Now suppose that we have a smooth surface in ℝ3 and want to deduce its area from information about covering it with spheres. This time, the area that you can cover with a very small sphere (so small that it meets only one portion of the surface and that portion is almost flat) will be roughly proportional to the square of the diameter of the sphere. But that is the only detail we need to change: let A(δ) be the smallest we can make the sum of the squares of the diameters of a set of spheres that cover the surface, if all those spheres have diameter at most δ. Then declare the area of the surface to be the limit of A(δ) as δ tends to 0. (Strictly speaking, we ought to multiply this limit by π/4, but then we get a definition that does not generalize easily.)
We have just given a way of defining length and area, for shapes in ℝ3. The only difference between the two was that for length we considered the sum of the diameters of small spheres, while for area we considered the sum of the squares of the diameters of small spheres. In general, we define the d-dimensional Hausdorff measure in a similar way, but considering the sum of the dth powers of the diameters.
We can use the concept of Hausdorff measure to give a rigorous definition of fractional dimension. It is not hard to show that for any shape X there will be exactly one appropriate d, in the following sense: if c is less than d, then the c-dimensional Hausdorff measure of X is infinite, while if c is greater than d, then it is 0. (For instance, the c-dimensional Hausdorff measure of a smooth surface is 0 if c < 2 and infinite if c > 2.) This d is called the Hgusdorff dimension of the set X. Hausdorff dimension is very useful for analyzing fractal sets, which are discussed further in DYNAMICS [IV.14].
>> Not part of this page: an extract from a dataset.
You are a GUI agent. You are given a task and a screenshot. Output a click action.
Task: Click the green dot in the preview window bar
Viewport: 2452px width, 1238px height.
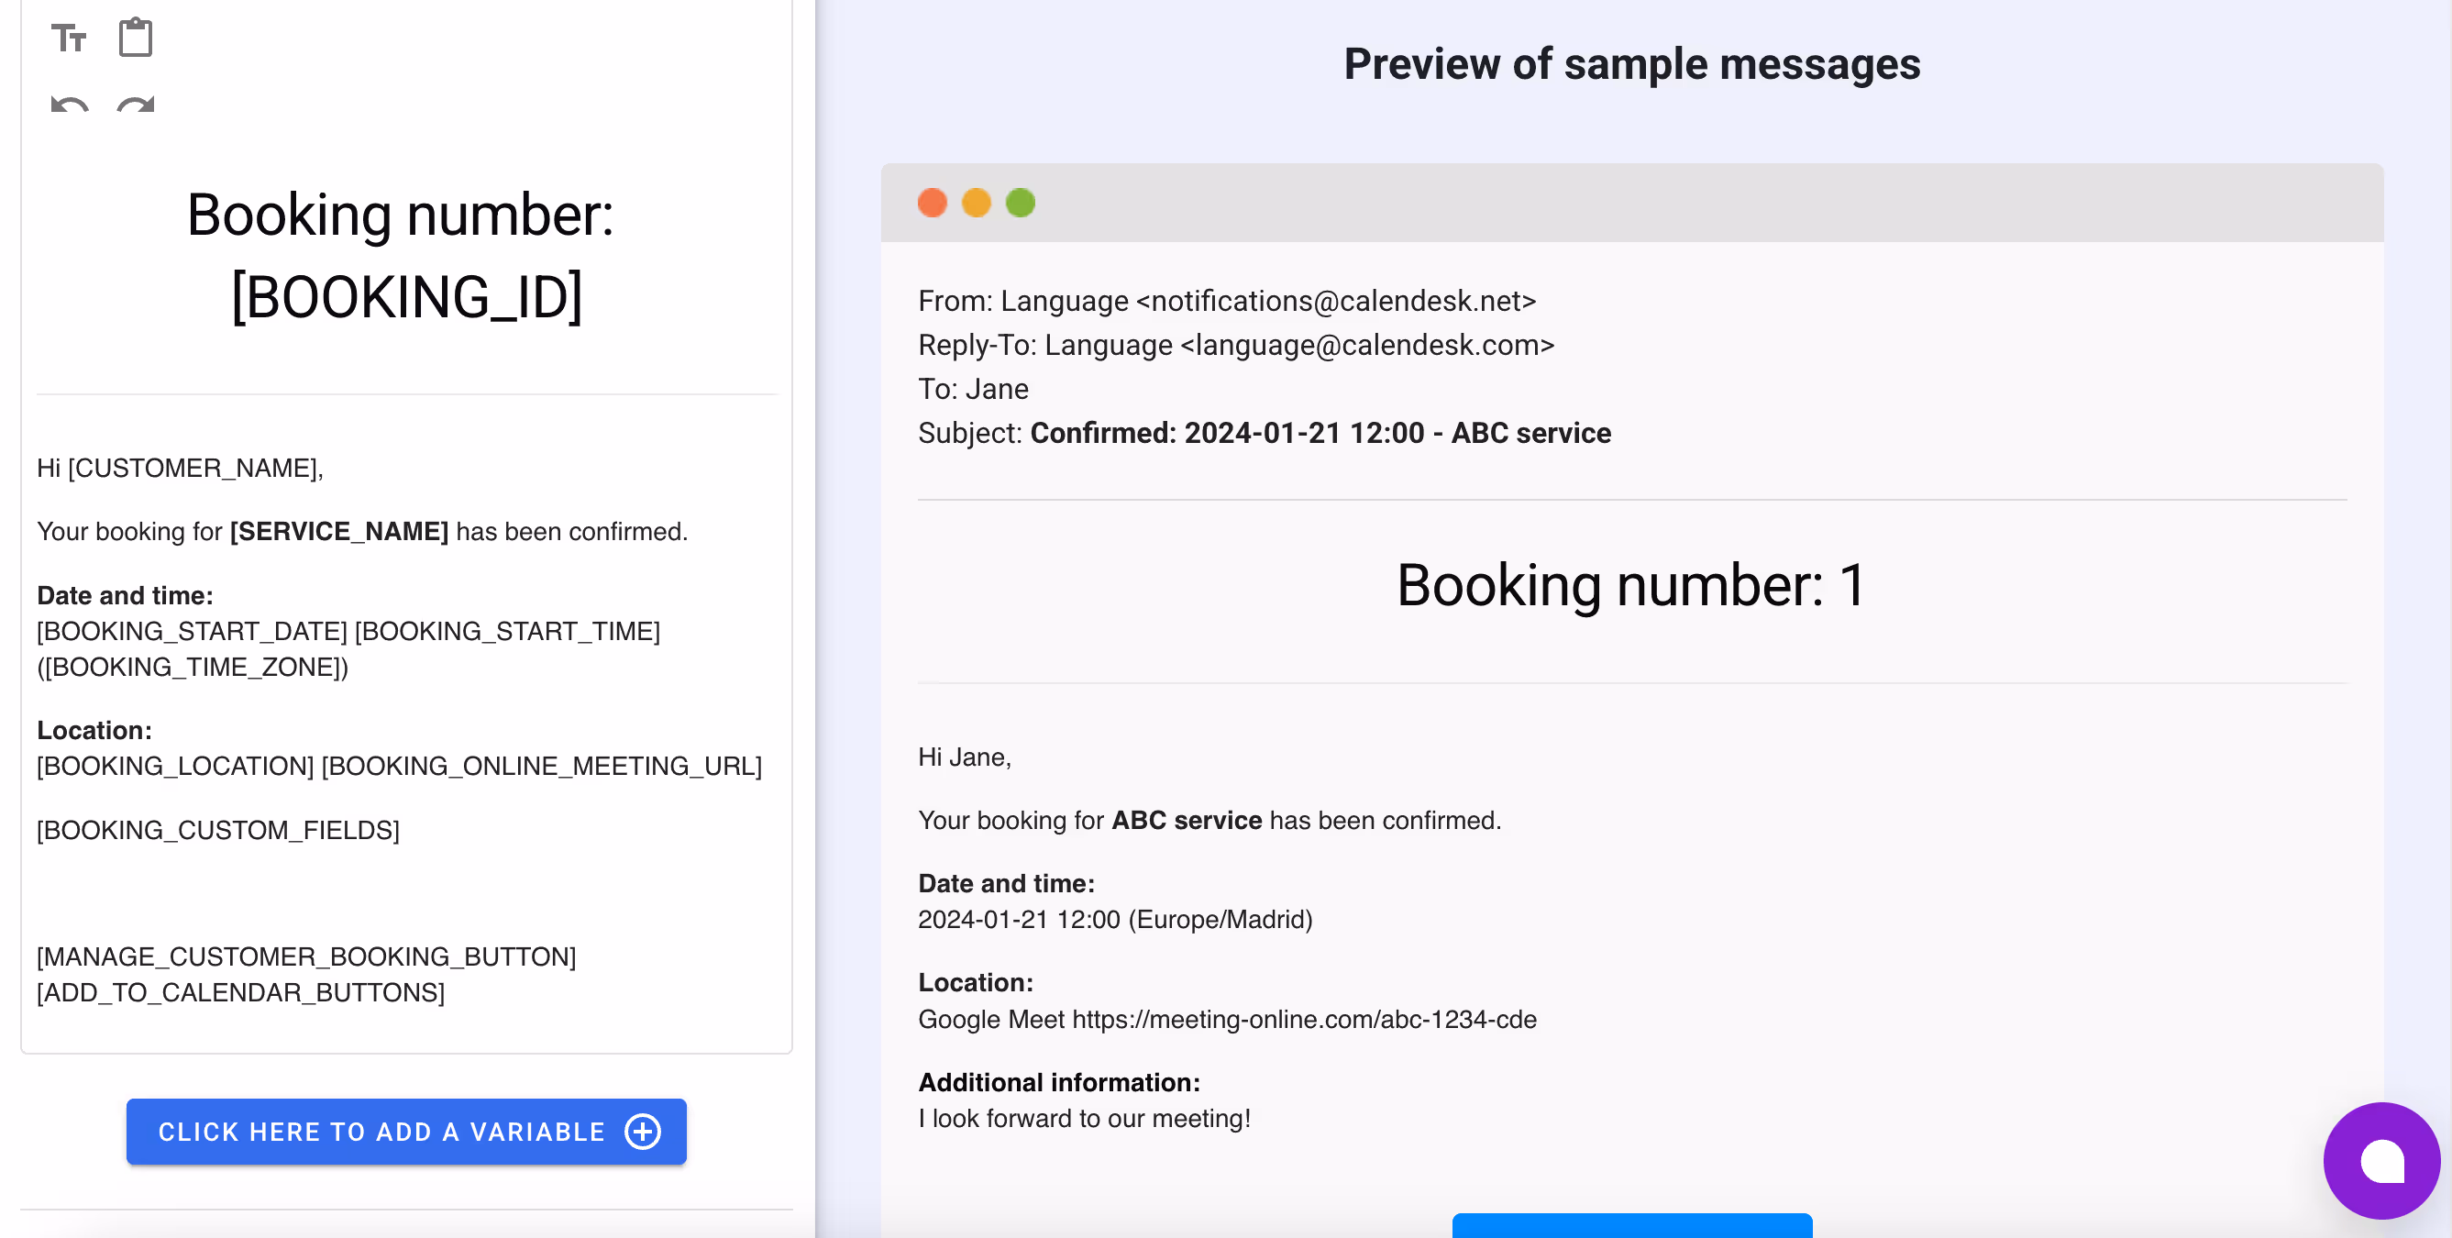click(x=1020, y=202)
It is important to realize that the Hausdorff dimension of a set need not equal its topological dimension. For example, the Cantor set has topological dimension zero and Hausdorff dimension log 2/ log 3. A larger example is a very wiggly curve known as the Koch snowflake. Because it is a curve (and a single point is enough to cut it into two) it has topological dimension 1. However, because it is very wiggly, it has infinite length, and its Hausdorff dimension is in fact log 4/ log 3.